Auditions were held in Antwerp, Ghent & Brussels where the top 100 was invited to the next round. The season was launched in late 2002 and was aired until May when Peter Evrard narrowly beat Natalia Druyts with just 50.7% of the votes. Evrard would eventually represent his country on World Idol later that year where managed to place as 2nd runner-up but was clearly outdone by his female competition on a larger scale. The show saw most of its finalists landing record deals, most notably Wim Soutaer and Brahim Attaeb, who placed 3rd and 4th respectively. Other cast members included Hadise Açıkgöz, who started a successful singing career the year later and became the host of the second season of X Factor, Udo Mechels who won the first season of X Factor and Johan Waem, who achieved European-wide success under his stage name Danzel. All of the three managed to enter the top 50 but were not chosen by the viewers to advance to the final 10.

===Season 2===

The second season started exactly one year after the final of the first season, but the high expectations based on the former success of the format could not have been fulfilled. Winner Joeri Fransen only recorded one album and was later dropped by his record company. Second runner-up Sandrine Van Handenhoven almost presented her country in the Eurovision Song Contest 2007 and became the host of the local Big Brother version. Annelies Cappaert, who placed 10th, and her sister Sarah Cappaert, who made the top 30, later participated on X-Factor as The Cappaert Sisters where they placed second behind Idool 2003-semifinalist Udo Mechels.

===Season 3===

After an absence for three years, in which the first Flemish season of X Factor was aired on VTM, the show returned with the Wauters as a host. Jean Blaute remained as the only judge from the last two seasons. On May 23, 2007 Dean Delannoit won over Esther Sels, making him the third male contestant to win the show. His album managed to top the Flemish charts and his debut-single placed 2nd. However like Fransen, he failed to achieve any significant success after his debut. In 2012 he teamed up with later winner Kevin and finalist Dennis to form 3m8s.

===Season 4===

Season 4 started airing on February 2, 2011. The Wauters brothers were hosting their 4th season and Jean Blaute remained as the sole original judge seated next to three firsttimers on the panel. Prior to the kick-off the internet users had to choose their favourite among the online-applicants who automatically qualified for the top 15. As an innovation, the judges-save rule was introduced in which the judging panel were able to save an eliminated contestant. The save-could only be used once in the season. The season was won by Kevin Kayirangwa. Following his victory he scored three hits. Because he was dropped by his record company, he formed 3M8S with former winner of Idool 2007 Dean Delannoit and Dennis De Neyer, a co-contestant in season 4 of Idool.

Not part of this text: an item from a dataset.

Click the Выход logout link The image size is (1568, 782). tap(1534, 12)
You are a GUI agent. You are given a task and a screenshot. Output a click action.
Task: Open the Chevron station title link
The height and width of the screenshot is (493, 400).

==Judges, presenters and winners==

- Judges
- Jean Blaute (2003–11)
- Jan Leyers (2003–04)
- Nina De Man (2003–04)
- Bart Brusseleers (2003–04)
- Vera Mann (2007)
- Herman Schueremans (2007)
- Patrick Carbonez (2007)
- Sylvia Van Driesche (2011)
- Wouter Van Belle (2011)
- Koen Buyse (2011)

- Presenters
- Kris Wauters (2004–11)
- Koen Wauters (2004–11)
- Sean (co-host) (2011)

- Winners
- Peter Evrard (2003, Season 1)
- Joeri Fransen (2004, Season 2)
- Dean Delannoit (2007, Season 3)
- Kevin Kayirangwa (2011, Season 4)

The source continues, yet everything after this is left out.